The implant(s) holds the vertebral segment secure, facilitating fusion. Instrumentation provides more rapid pain relief, recovery, and may eliminate the need for bracing following surgery. Two surgical procedures that utilize spinal fusion and instrumentation are termed anterior lumbar interbody fusion (ALIF) and posterior lumbar interbody fusion (PLIF).
The difference between the 2 procedures is the surgical approach to treat the disorder (front or back).
Changes in posture: People with spinal stenosis may find that flexing the spine by leaning forward while walking relieves their symptoms. Lying with the knees drawn up to the chest also can offer some relief.
These positions enlarge the space available to the nerves and may make it easier for stenosis sufferers to walk longer distances.
Medications: Sometimes the pressure on the nerves is caused by inflammatory swelling.

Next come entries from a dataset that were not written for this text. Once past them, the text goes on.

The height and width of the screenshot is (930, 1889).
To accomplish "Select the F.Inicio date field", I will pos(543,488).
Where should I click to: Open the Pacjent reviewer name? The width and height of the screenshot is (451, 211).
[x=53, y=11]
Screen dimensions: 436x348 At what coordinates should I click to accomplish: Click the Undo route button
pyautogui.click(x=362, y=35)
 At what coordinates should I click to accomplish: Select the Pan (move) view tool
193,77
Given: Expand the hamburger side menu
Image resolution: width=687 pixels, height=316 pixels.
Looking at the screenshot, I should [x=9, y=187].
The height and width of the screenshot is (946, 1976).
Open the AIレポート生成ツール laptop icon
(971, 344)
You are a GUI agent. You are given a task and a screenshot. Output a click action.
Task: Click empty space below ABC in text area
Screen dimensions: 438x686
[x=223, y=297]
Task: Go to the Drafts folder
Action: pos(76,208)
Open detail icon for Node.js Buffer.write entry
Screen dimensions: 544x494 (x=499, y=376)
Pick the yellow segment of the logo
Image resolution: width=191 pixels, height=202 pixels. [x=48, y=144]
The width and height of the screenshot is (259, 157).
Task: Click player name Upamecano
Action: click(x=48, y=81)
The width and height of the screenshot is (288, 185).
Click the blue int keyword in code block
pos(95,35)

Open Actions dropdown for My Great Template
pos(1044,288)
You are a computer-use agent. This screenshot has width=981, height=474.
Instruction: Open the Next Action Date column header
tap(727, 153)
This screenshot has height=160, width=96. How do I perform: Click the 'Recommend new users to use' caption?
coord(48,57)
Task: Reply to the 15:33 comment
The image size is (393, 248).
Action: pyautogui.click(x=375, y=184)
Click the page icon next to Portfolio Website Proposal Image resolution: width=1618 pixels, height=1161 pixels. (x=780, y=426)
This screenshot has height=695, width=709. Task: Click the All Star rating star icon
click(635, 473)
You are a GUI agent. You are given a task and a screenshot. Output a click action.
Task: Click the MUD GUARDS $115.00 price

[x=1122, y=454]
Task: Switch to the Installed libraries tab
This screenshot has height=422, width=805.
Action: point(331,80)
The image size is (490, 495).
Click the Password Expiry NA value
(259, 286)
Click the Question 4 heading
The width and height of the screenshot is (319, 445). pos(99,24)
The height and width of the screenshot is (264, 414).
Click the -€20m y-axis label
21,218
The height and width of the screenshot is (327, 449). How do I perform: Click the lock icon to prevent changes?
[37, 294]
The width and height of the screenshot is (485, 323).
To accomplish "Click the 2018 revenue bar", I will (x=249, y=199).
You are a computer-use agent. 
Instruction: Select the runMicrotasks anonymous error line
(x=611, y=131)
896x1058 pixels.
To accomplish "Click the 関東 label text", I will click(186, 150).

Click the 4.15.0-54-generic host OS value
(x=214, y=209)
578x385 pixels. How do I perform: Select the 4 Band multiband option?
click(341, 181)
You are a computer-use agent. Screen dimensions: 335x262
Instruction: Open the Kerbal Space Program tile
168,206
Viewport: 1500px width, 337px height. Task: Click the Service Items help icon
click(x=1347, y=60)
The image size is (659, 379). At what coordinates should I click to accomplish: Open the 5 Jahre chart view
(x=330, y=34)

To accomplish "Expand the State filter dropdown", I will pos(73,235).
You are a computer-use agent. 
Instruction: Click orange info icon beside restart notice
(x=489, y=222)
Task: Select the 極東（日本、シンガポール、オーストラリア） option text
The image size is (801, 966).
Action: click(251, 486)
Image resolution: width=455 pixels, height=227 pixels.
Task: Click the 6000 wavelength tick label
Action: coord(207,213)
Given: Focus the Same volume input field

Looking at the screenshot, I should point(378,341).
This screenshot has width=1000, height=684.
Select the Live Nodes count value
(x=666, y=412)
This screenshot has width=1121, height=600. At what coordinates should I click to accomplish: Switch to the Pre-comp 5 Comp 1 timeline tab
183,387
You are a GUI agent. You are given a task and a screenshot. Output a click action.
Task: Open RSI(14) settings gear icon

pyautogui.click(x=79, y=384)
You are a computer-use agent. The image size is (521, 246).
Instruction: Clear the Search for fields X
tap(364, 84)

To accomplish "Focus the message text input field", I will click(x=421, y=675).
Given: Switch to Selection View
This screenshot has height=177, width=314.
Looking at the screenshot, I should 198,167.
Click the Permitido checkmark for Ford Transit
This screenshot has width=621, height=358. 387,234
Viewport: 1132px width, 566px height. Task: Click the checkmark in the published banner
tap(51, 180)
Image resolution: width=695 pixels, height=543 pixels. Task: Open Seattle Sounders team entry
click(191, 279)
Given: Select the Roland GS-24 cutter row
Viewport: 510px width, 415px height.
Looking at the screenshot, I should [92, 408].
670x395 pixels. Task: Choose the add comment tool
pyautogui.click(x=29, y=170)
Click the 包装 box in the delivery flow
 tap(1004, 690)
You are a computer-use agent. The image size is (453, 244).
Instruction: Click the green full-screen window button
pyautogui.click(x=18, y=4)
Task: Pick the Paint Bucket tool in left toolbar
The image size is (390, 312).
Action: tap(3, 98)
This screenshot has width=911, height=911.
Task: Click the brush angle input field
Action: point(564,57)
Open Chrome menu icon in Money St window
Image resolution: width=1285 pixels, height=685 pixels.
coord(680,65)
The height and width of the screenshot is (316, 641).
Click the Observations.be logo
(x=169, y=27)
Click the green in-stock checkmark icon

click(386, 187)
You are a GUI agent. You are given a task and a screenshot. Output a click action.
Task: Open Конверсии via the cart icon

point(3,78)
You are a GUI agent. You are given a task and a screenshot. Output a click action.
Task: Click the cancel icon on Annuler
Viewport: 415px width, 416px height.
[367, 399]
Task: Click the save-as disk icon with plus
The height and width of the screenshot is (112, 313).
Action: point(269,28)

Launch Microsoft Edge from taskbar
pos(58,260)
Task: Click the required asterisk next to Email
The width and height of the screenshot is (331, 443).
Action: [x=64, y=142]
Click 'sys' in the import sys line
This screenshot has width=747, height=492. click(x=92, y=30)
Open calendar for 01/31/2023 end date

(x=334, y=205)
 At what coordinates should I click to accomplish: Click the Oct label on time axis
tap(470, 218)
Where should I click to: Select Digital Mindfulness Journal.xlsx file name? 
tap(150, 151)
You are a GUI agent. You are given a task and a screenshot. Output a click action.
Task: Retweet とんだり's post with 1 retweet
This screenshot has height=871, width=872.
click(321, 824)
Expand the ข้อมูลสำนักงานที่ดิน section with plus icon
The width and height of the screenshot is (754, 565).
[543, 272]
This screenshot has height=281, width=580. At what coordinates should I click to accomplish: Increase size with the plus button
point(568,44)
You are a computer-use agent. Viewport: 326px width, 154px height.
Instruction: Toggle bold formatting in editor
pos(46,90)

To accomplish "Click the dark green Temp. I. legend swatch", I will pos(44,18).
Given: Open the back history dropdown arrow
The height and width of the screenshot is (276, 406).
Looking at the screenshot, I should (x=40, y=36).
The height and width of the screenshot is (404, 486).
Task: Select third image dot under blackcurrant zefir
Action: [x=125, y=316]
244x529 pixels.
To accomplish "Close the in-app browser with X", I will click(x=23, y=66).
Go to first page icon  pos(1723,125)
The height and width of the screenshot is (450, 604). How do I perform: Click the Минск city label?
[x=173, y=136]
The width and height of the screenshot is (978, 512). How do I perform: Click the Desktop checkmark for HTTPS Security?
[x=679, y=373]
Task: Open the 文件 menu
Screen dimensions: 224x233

Nonsteroidal anti-inflammatory medication such as aspirin or ibuprofen may help relieve symptoms.
- Rest to gradual activity: Resting, followed by gradual resumption of activity, also can help. Aerobic activity such as bicycling is often recommended.
- Losing weight: This can also relieve some of the load on the spine.
When stenosis causes severe nerve root compression, these treatments may not be enough. Back and leg pain may return again and again. Because many stenosis sufferers are unable to walk even short distances, they often confine their activities to the home
If non-surgical treatment does not relieve the pain, your spine surgeon may recommend surgery to relieve the pressure on affected nerves. In properly selected cases, the results are quite satisfactory, and patients are able to resume a normal lifestyle.
Surgery is more likely to help relieve leg pain, rather than back pain, caused by spinal stenosis. In the surgery, whatever is compressing the nerve (for example, a disc fragment or a bone spur) is removed.